What research tools do you use to identify prospective funds for clients?

I use Morningstar to provide apples-to-apples quantitative research data on mutual funds. I use extensive reading and seminars to create my economic forecast which I use to tailor my clients’ portfolios, including the balance of their income funds.

What specific fund categories would you recommend for the scenario-clients’ consideration and why?

I would place 70 percent of the portfolio in high-quality bond funds, with a preference for short-term bonds, to provide some protection against rising interest rates.

When rates reach a more normal level, I would likely cut the short-term level to 20 percent and boost the long-term to 50 percent or more.

I use a multi-sector bond fund to capture opportunities in the bond fund universe that are too specialized for me to see, in both foreign high quality, foreign junk, and U.S. junk bonds.

I typically allocate 20 percent to multi-sector, however, at times I will redirect a portion of this to an area that I wish to emphasize (which is the reason for the 5 percent directed to high yield bond fund).
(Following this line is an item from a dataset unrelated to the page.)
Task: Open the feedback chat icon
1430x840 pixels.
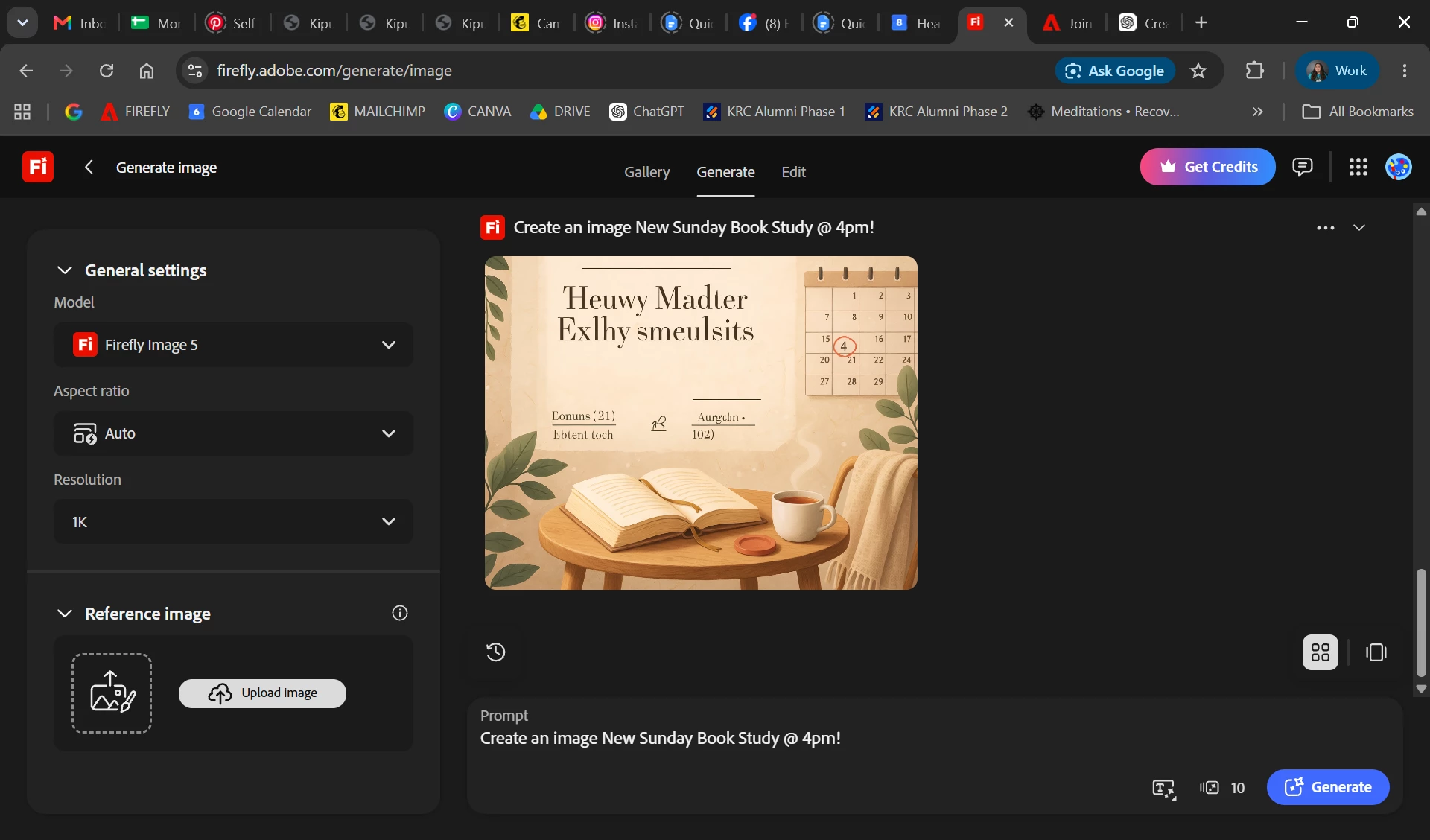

I began this emphasis in late 2008, as high-yield bonds began to demonstrate an unreasonably high yield, relative to Treasurys and high-quality corporates.

I expect to eliminate this as the recovery matures. Just this year I have introduced bank loan funds and directed 10 percent from high quality (which typically I set at 80 percent of bond money) to this area.

This is to be used only during an economic recovery, which typically accompanies a rise in interest rates and an improving environment for companies which use these loans. I used them in the prior recovery and then stopped using them as the economy had recovered, and plan to do the same in this cycle.

I feel that this approach balances conflicting priorities, stable income and stable portfolio value while balancing opportunities and risks, given the uncertainty of rising rates, inflation versus deflation, economic recovery versus double-dip, etc.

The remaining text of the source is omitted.